Problem to work on ▸ Each line from the first down to the one containing "Task: Switch 龙虎看盘 to 笔 tick view" should be returned exactly as it appears below.

►

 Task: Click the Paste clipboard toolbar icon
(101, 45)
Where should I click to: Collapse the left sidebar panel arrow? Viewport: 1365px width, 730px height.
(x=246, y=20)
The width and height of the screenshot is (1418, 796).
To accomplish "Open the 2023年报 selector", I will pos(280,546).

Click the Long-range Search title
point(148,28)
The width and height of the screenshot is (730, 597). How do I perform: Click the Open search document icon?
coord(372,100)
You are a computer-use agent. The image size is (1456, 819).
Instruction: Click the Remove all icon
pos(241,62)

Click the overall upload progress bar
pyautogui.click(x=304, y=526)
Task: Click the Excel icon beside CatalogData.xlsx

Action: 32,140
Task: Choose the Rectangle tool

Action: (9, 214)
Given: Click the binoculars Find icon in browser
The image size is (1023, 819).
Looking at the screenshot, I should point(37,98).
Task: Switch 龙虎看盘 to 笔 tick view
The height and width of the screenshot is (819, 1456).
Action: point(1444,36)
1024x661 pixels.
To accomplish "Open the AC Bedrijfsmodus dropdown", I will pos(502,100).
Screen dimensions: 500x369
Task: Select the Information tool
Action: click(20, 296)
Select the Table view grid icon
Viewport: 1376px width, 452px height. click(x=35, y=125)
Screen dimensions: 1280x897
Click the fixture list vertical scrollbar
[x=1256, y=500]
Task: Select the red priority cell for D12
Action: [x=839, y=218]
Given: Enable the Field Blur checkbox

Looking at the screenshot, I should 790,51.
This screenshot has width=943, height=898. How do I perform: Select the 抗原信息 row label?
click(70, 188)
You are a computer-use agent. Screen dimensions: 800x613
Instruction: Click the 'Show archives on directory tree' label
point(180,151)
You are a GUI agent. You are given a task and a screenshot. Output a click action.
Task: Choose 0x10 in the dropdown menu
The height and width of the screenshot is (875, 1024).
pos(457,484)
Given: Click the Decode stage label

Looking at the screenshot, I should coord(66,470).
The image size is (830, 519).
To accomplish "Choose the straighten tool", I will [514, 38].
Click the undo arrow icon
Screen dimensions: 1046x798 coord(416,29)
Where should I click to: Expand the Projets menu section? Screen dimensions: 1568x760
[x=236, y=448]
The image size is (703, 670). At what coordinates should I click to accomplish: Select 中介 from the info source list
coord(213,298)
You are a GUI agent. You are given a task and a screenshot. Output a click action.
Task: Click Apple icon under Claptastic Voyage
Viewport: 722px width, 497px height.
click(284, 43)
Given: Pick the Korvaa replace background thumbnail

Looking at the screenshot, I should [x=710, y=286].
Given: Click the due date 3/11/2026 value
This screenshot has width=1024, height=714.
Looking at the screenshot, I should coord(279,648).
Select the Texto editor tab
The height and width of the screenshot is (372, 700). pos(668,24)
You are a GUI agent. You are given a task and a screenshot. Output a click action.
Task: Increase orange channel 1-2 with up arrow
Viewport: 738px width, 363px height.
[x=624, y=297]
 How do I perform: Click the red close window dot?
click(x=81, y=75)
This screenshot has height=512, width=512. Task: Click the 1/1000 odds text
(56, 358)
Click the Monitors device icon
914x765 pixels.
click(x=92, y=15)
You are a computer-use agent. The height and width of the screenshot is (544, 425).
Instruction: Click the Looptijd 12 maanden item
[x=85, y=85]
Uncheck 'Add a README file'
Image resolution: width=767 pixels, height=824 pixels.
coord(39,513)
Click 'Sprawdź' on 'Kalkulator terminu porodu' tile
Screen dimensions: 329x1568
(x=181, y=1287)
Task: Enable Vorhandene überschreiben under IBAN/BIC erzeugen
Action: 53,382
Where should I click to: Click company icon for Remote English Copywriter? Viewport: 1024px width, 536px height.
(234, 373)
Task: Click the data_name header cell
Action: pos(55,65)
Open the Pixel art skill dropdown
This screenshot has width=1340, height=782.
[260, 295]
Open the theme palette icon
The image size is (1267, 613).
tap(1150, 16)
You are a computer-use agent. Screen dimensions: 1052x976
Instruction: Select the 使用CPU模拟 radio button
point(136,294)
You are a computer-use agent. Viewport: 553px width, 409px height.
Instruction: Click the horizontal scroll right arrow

◄

Answer for the task ▸
 Task: Click the Paste clipboard toolbar icon
(101, 45)
Where should I click to: Collapse the left sidebar panel arrow? Viewport: 1365px width, 730px height.
(x=246, y=20)
The width and height of the screenshot is (1418, 796).
To accomplish "Open the 2023年报 selector", I will pos(280,546).

Click the Long-range Search title
point(148,28)
The width and height of the screenshot is (730, 597). How do I perform: Click the Open search document icon?
coord(372,100)
You are a computer-use agent. The image size is (1456, 819).
Instruction: Click the Remove all icon
pos(241,62)

Click the overall upload progress bar
pyautogui.click(x=304, y=526)
Task: Click the Excel icon beside CatalogData.xlsx

Action: 32,140
Task: Choose the Rectangle tool

Action: (9, 214)
Given: Click the binoculars Find icon in browser
The image size is (1023, 819).
Looking at the screenshot, I should point(37,98).
Task: Switch 龙虎看盘 to 笔 tick view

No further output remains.